- WORK ORDER: Each line below should be reproduced without any alteration.

══ EXERCISE INPUTS ══

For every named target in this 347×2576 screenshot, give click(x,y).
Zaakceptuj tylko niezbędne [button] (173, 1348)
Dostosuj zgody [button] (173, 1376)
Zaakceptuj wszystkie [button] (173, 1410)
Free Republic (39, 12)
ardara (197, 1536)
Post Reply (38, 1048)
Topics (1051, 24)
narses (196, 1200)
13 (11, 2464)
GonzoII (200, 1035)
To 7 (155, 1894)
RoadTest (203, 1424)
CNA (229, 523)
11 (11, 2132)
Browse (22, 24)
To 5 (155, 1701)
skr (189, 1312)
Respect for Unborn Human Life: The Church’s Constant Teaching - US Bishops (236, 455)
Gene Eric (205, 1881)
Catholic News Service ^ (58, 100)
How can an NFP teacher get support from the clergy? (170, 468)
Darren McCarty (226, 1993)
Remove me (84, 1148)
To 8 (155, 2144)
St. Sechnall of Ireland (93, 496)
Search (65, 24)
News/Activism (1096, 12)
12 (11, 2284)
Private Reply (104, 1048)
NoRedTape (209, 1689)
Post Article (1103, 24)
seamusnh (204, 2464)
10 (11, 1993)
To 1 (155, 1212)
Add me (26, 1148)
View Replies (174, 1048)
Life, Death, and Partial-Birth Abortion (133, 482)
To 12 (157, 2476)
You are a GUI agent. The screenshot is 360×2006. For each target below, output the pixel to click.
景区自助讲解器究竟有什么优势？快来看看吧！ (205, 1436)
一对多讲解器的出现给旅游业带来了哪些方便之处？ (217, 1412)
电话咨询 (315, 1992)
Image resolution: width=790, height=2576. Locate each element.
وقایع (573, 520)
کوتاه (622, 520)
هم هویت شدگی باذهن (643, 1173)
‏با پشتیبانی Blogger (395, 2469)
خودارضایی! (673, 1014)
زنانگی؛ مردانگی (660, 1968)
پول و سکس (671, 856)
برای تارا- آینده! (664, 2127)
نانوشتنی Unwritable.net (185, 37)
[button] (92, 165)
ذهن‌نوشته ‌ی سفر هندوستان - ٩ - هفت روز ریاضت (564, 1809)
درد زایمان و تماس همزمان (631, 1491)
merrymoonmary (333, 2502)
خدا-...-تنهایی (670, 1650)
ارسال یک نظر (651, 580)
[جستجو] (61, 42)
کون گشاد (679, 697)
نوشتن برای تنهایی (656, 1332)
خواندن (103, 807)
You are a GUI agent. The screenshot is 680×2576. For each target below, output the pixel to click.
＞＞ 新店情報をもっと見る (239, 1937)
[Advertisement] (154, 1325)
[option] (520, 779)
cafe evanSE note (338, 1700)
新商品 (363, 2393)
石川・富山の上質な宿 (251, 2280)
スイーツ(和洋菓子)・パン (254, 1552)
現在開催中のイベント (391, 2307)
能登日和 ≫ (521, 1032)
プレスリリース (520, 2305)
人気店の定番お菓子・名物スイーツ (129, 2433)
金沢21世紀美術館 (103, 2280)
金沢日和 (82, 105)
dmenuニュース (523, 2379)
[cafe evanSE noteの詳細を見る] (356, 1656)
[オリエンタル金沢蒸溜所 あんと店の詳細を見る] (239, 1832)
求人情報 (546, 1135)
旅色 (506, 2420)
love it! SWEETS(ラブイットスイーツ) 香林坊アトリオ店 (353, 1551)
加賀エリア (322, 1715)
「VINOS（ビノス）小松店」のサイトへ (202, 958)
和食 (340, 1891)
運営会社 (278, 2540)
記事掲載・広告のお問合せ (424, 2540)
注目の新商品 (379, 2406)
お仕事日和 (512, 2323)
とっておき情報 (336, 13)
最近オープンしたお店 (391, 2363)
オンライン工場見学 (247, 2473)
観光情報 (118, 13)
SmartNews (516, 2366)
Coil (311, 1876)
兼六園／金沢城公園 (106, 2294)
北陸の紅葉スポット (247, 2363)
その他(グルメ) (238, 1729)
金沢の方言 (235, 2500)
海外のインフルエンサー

═══

- RESULT BELOW:
For every named target in this 347×2576 screenshot, give click(x,y).
Zaakceptuj tylko niezbędne [button] (173, 1348)
Dostosuj zgody [button] (173, 1376)
Zaakceptuj wszystkie [button] (173, 1410)
Free Republic (39, 12)
ardara (197, 1536)
Post Reply (38, 1048)
Topics (1051, 24)
narses (196, 1200)
13 (11, 2464)
GonzoII (200, 1035)
To 7 (155, 1894)
RoadTest (203, 1424)
CNA (229, 523)
11 (11, 2132)
Browse (22, 24)
To 5 (155, 1701)
skr (189, 1312)
Respect for Unborn Human Life: The Church’s Constant Teaching - US Bishops (236, 455)
Gene Eric (205, 1881)
Catholic News Service ^ (58, 100)
How can an NFP teacher get support from the clergy? (170, 468)
Darren McCarty (226, 1993)
Remove me (84, 1148)
To 8 (155, 2144)
St. Sechnall of Ireland (93, 496)
Search (65, 24)
News/Activism (1096, 12)
12 (11, 2284)
Private Reply (104, 1048)
NoRedTape (209, 1689)
Post Article (1103, 24)
seamusnh (204, 2464)
10 (11, 1993)
To 1 (155, 1212)
Add me (26, 1148)
View Replies (174, 1048)
Life, Death, and Partial-Birth Abortion (133, 482)
To 12 (157, 2476)
You are a GUI agent. The screenshot is 360×2006. For each target below, output the pixel to click.
景区自助讲解器究竟有什么优势？快来看看吧！ (205, 1436)
一对多讲解器的出现给旅游业带来了哪些方便之处？ (217, 1412)
电话咨询 (315, 1992)
Image resolution: width=790, height=2576. Locate each element.
وقایع (573, 520)
کوتاه (622, 520)
هم هویت شدگی باذهن (643, 1173)
‏با پشتیبانی Blogger (395, 2469)
خودارضایی! (673, 1014)
زنانگی؛ مردانگی (660, 1968)
پول و سکس (671, 856)
برای تارا- آینده! (664, 2127)
نانوشتنی Unwritable.net (185, 37)
[button] (92, 165)
ذهن‌نوشته ‌ی سفر هندوستان - ٩ - هفت روز ریاضت (564, 1809)
درد زایمان و تماس همزمان (631, 1491)
merrymoonmary (333, 2502)
خدا-...-تنهایی (670, 1650)
ارسال یک نظر (651, 580)
[جستجو] (61, 42)
کون گشاد (679, 697)
نوشتن برای تنهایی (656, 1332)
خواندن (103, 807)
You are a GUI agent. The screenshot is 680×2576. For each target below, output the pixel to click.
＞＞ 新店情報をもっと見る (239, 1937)
[Advertisement] (154, 1325)
[option] (520, 779)
cafe evanSE note (338, 1700)
新商品 (363, 2393)
石川・富山の上質な宿 (251, 2280)
スイーツ(和洋菓子)・パン (254, 1552)
現在開催中のイベント (391, 2307)
能登日和 ≫ (521, 1032)
プレスリリース (520, 2305)
人気店の定番お菓子・名物スイーツ (129, 2433)
金沢21世紀美術館 (103, 2280)
金沢日和 (82, 105)
dmenuニュース (523, 2379)
[cafe evanSE noteの詳細を見る] (356, 1656)
[オリエンタル金沢蒸溜所 あんと店の詳細を見る] (239, 1832)
求人情報 (546, 1135)
旅色 (506, 2420)
love it! SWEETS(ラブイットスイーツ) 香林坊アトリオ店 (353, 1551)
加賀エリア (322, 1715)
「VINOS（ビノス）小松店」のサイトへ (202, 958)
和食 (340, 1891)
運営会社 (278, 2540)
記事掲載・広告のお問合せ (424, 2540)
注目の新商品 (379, 2406)
お仕事日和 (512, 2323)
とっておき情報 (336, 13)
最近オープンしたお店 (391, 2363)
オンライン工場見学 (247, 2473)
観光情報 (118, 13)
SmartNews (516, 2366)
Coil (311, 1876)
兼六園／金沢城公園 (106, 2294)
北陸の紅葉スポット (247, 2363)
その他(グルメ) (238, 1729)
金沢の方言 (235, 2500)
海外のインフルエンサー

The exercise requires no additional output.